Napoli – . In un centro storico da anni travolto dal boom turistico e lacerato dalle polemiche sulla turistificazione selvatica, Palazzo San Giacomo prova a mettere un punto fermo. Il Consiglio comunale di Napoli ha approvato a maggioranza la delibera di Giunta che introduce una variante urbanistica destinata a modificare il volto del mercato immobiliare della città antica.
L’obiettivo dichiarato è contenere la progressiva scomparsa degli appartamenti tradizionali, trasformati in massa in strutture ricettive extra-alberghiere, mettendo a rischio il tessuto sociale e spingendo alle stelle i prezzi degli affitti.
La soglia del 70%: stop al far west immobiliare
La novità sostanziale della variante risiede nel vincolo sui cambi di destinazione d’uso all’interno della categoria funzionale residenziale. Nel dettaglio, all’interno del perimetro delimitato nel centro storico, scatta la soglia di residenzialità minima obbligatoria: il 70% della superficie degli immobili dovrà rimanere riservato ad abitazione ordinaria.
Soltanto il restante 30% potrà essere convertito in B&B, affittacamere, case vacanza o destinato alle locazioni brevi. La verifica del rispetto di questa percentuale verrà calcolata sull’intera unità edilizia.
Tensioni in aula e lo scontro con i gestori
La misura, attesa da mesi ma al centro di un aspro dibattito tra comitati di quartiere, associazioni di categoria e operatori del settore, non è stata votata all’unanimità.
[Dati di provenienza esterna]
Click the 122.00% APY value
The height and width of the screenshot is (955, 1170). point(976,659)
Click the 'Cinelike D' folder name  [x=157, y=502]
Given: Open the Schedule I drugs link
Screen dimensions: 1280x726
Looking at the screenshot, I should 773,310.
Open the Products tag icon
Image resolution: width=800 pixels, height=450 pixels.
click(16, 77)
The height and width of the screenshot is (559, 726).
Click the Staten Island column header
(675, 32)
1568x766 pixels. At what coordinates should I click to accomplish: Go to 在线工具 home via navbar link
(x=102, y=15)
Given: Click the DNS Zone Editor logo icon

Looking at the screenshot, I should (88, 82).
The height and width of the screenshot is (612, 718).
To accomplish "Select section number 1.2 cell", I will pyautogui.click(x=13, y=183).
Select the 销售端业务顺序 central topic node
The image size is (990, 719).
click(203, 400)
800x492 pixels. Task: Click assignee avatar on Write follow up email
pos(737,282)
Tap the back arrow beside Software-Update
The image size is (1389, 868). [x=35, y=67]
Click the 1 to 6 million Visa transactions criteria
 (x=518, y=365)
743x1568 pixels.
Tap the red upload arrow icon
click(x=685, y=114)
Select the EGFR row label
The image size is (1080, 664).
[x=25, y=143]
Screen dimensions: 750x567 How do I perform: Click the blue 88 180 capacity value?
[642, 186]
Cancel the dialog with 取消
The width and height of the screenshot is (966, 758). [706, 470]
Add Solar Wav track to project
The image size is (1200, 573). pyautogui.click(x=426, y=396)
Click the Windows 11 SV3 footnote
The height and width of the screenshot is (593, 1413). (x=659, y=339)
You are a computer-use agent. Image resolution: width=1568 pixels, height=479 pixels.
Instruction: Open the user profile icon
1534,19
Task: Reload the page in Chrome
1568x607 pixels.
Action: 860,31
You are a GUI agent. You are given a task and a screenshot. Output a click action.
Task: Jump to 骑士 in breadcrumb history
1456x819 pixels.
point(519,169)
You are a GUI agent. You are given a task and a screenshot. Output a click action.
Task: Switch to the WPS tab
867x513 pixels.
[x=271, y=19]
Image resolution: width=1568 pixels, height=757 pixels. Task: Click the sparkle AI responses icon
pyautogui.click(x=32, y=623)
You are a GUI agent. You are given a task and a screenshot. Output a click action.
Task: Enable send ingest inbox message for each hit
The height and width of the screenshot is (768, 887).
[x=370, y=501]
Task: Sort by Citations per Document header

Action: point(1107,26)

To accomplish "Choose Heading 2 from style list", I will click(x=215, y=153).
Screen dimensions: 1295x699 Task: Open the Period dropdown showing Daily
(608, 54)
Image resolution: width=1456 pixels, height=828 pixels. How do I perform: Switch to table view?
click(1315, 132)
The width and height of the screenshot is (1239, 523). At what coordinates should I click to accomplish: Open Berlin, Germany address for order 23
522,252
Il via libera è arrivato grazie alla maggioranza di governo cittadino, incassando il voto contrario delle opposizioni e l’astensione dei consiglieri Sorrentino, D’Angelo e Carbone.
Sullo sfondo restano le contestazioni dei gestori delle strutture ricettive e i timori di chi accusa il provvedimento di limitare la libertà d’iniziativa economica, a fronte delle proteste dei residenti che da tempo denunciano l’emergenza abitativa e la trasformazione del centro in una grande “città vetrina”.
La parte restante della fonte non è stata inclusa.